[Exercise prompt] Look through the records that follow. Copy every line containing the word "computer".

··· Extracted data

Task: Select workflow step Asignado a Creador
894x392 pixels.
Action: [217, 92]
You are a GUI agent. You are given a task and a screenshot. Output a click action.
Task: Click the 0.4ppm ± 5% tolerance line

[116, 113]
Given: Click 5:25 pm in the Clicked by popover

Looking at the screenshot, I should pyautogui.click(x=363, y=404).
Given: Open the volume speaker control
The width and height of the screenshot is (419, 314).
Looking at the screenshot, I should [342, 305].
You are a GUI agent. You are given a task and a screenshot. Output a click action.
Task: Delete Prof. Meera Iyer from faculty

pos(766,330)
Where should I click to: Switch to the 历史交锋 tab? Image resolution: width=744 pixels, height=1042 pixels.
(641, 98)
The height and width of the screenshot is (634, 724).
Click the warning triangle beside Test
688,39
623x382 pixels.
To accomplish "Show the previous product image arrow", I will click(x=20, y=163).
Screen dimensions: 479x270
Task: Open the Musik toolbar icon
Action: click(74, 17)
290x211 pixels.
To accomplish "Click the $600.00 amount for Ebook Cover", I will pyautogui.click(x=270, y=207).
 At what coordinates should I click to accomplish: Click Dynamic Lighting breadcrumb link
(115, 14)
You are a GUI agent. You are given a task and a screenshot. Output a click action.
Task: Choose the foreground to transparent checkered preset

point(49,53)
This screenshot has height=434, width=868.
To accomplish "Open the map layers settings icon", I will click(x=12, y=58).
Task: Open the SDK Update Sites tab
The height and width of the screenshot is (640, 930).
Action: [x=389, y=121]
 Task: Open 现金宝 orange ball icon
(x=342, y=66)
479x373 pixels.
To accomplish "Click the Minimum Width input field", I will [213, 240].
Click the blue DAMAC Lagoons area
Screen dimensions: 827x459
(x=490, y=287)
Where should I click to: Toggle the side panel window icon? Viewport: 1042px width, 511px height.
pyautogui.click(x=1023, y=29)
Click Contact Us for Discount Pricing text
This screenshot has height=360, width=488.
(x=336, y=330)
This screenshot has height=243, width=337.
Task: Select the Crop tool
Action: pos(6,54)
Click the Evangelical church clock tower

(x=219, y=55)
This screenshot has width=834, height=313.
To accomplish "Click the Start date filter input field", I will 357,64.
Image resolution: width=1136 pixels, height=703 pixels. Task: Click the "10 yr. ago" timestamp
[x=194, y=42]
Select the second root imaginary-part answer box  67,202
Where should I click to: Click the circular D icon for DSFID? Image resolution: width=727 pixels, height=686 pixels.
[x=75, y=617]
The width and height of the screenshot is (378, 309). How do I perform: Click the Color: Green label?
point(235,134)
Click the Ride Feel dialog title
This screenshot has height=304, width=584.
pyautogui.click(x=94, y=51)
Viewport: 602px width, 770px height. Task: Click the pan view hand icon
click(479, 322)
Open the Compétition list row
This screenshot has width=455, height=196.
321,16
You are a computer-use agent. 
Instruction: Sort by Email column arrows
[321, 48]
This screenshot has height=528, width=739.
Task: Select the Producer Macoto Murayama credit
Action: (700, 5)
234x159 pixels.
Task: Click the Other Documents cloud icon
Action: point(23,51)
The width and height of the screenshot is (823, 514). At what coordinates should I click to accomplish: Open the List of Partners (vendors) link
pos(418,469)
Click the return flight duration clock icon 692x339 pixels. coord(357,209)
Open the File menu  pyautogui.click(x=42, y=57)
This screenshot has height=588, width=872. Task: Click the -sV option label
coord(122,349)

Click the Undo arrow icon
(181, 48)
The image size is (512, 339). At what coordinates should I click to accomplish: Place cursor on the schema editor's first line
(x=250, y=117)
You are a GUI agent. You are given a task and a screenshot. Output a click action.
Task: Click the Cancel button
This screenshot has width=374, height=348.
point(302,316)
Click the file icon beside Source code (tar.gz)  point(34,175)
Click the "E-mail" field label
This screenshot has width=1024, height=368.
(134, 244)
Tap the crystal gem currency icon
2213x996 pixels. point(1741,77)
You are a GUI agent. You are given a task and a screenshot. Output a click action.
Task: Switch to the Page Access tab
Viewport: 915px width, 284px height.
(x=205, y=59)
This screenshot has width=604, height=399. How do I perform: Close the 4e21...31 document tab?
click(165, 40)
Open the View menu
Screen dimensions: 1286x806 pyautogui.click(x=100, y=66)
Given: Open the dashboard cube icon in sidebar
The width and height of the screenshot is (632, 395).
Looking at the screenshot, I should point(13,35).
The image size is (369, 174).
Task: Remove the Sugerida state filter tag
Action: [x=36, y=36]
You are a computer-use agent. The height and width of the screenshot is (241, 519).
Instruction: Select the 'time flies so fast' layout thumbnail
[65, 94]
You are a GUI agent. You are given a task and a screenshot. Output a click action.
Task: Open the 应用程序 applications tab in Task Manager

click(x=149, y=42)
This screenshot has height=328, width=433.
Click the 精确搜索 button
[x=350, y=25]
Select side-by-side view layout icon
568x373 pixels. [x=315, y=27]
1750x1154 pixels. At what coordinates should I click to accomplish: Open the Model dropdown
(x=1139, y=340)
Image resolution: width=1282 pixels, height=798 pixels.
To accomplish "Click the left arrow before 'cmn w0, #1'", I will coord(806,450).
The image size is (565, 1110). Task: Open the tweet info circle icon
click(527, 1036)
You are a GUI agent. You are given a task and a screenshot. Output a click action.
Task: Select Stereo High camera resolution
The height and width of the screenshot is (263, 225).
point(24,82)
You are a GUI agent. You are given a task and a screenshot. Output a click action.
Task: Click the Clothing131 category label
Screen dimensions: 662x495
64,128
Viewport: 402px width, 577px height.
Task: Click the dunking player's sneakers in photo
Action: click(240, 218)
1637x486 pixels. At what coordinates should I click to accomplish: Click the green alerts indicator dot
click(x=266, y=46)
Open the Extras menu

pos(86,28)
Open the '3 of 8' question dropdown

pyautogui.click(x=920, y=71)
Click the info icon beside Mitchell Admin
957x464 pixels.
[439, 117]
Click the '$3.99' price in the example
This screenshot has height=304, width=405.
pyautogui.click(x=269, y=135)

······

[Exercise output]
You are a computer-use agent. 
You are a computer-use agent. The height and width of the screenshot is (241, 519).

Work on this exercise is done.